Comment 18 David Tardon 2014-12-27 09:42:38 UTC
(In reply to petrelharp from comment #17)
> Some possibly irrelevant observations: in 4.3.1.2 (linux), the default
> encoding seems to be whatever was used last.  So, if I open a UTF-16 .csv,
> next time I try to open a UTF-8 .csv, it will look like gibberish, and
> conversely.

The last-used encoding is only restored if it was picked manually by the user. I guess we need a "Remember selected encoding" checkbox to be able to turn this behaviour off/on as needed, but that has got nothing with this bug.

> 
> And, I don't know about automatically detecting decoding, but
>   file data.csv
> at the command line correctly tells me the encoding of the test files.

UTF-16LE/UTF-16BE/UTF-8 are easy.

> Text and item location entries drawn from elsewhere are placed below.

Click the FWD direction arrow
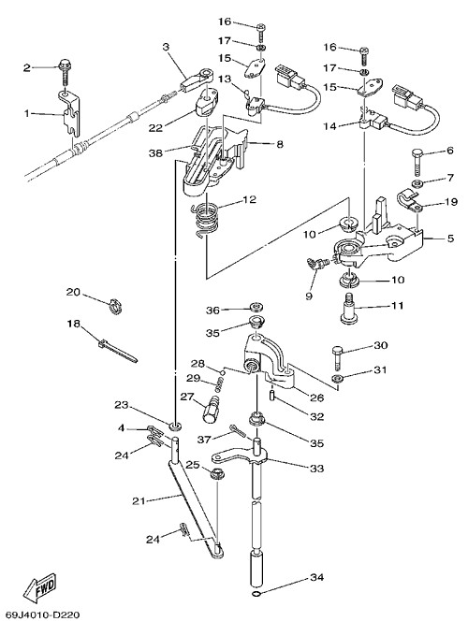pyautogui.click(x=39, y=588)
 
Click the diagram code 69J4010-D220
pyautogui.click(x=43, y=615)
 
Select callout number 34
pyautogui.click(x=317, y=577)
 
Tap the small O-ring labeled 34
pyautogui.click(x=256, y=594)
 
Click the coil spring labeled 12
pyautogui.click(x=206, y=220)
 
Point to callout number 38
pyautogui.click(x=155, y=152)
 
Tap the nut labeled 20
pyautogui.click(x=115, y=306)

Now try it with an 8-bit encoding, e.g., one of the iso-8859-* or windows-12* families.
Comment 19 Maxim Monastirsky 2015-07-30 11:47:56 UTC
*** Bug 88909 has been marked as a duplicate of this bug. ***
Comment 20 Maxim Monastirsky 2015-07-30 11:49:08 UTC
*** Bug 84338 has been marked as a duplicate of this bug. ***
Comment 21 Maxim Monastirsky 2015-07-30 11:50:46 UTC
*** Bug 93021 has been marked as a duplicate of this bug. ***
Comment 22 Maxim Monastirsky 2015-07-30 12:01:53 UTC
That's actually a regression of:

commit 13ae10691d1362cc9a7b3438b1fa392f6e5517eb
Author: Caolán McNamara <caolanm@redhat.com>
Date:   Thu Apr 24 18:34:46 2014 +0100

    make 'Unicode' less-attractive to pick vs UTF-8
    
    for people guessing the encoding of a .csv
    
    Change-Id: Ie1b0a51bd2beb60351c244f97583a48ce596fbcc

We're remembering the last selected charset by storing its index inside the listbox. And because the list is sorted, the index of the UTF-8 item was changed in the mentioned commit. So if someone has a pre-4.3 user profile, and used UTF-8 in the past, the stored index is 61, while in 4.3 and later the correct index should be 60, and 61 is for UTF-16.
Comment 23 Maxim Monastirsky 2015-12-10 12:28:42 UTC
Let's hope pre-4.3 user profiles aren't so common nowadays (and IMHO there is nothing can be done here without breaking compatibility even further.)